Acı acı çaldı gecenin en karanlık sularında telefonu adamın. Sıçrayıp kalktı uykusundan ve hemen açtı telefonu. Telaştan görememişti arayanın kim olduğunu ama hemen tanıdı o buğulu sesin sahibini. Şimdi daha bir buğulanmıştı sesi, yağdı yağacak yağmur bulutu gibi konuşuyordu kadın.
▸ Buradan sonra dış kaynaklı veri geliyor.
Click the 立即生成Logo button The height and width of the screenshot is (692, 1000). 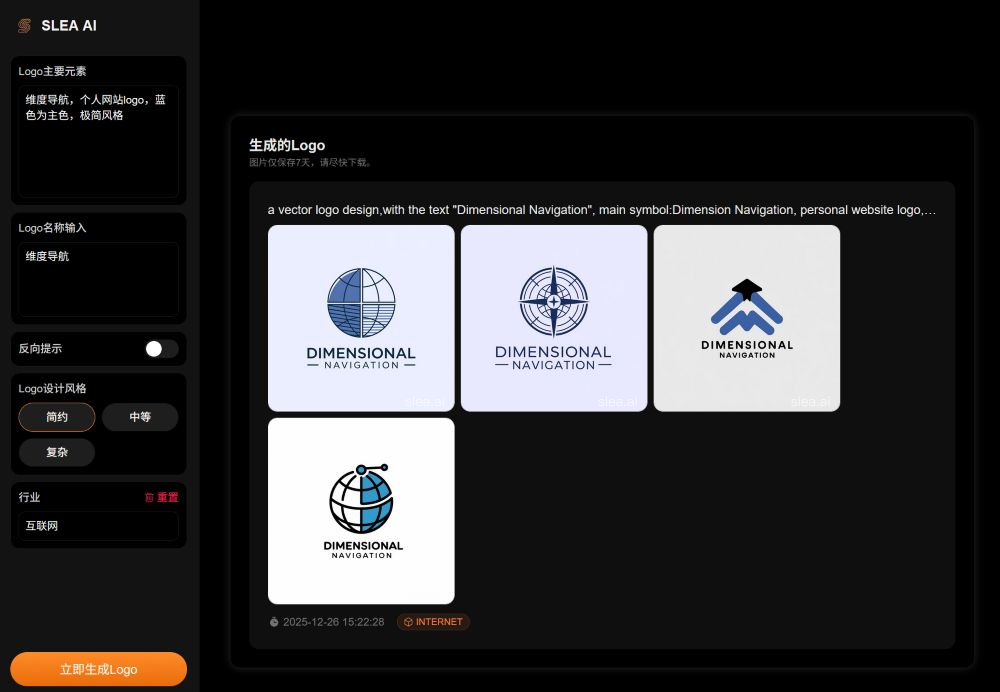(98, 669)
“Biliyor musun” dedi, acılı, acıtan bir sesle “o öldü ve kulağımdan hâlâ kum taneleri çıkıyor”
Sessizce fısıldanan bir “öyle mi? ” den başka bir şey söyleyemedi adam.
“Evet” dedi kadın. “hâlâ kum taneleri çıkıyor kulaklarımdan, birlikte yüzdüğümüz dalgaların bana armağan ettiği ve ben onları O’nun olmayan mezarının toprağına katıyorum ve gözyaşlarımı ekmeğime. Ama toprağa düşürmüyorum incilerimi. Söz verdim kendime, O’nun için ağlamayacağım”
Adam sessizce eğdi başını, düşünmeye başladı. Sanki, uzansa dokunacak, dokunsa kırılacak kadar yakınındaydı kadın. Acısını öyle derin öyle yürekten hissetmişti birden. Çok tanıdık bir acı olduğundandı belki de. Belki de kadının başkası için akıtmama sözü verdiği gözyaşları gibi O da kadın için akmama emri verdiğinden gözyaşlarına. Uzun, upuzun bir sessizlik oldu telefonda.
“Biliyor musun” dedi kadın, “Ayrılıktan daha çok içime koyuyor, şöyle doyasıya veda edemeyişim. Nasıl da içim yanmıştı son defa öptüğünde yanaklarımdan. Nasıl da hissetmişti yüreğim aslında bunun bir son olduğunu. Ben daha köşeyi dönmeden O’nun ihanetini sırtına dolayıp en âşık olduğu aşkına koşacağını nasıl da bilmiştim”
“Keşke” diye düşündü adam “o haini sevdiğinin binde biri kadar beni sevseydin, ne mutlu, ne bahtiyar olurduk seninle”
“Bugüne kadar kimseye söylemedim onun öldüğünü. İlk kendisine söylemek için bekledim ve ilk ona söyledim bunu” dedi. “Nasıl yani” dedi adam şaşkınlıkla. “Neler oldu anlatsana”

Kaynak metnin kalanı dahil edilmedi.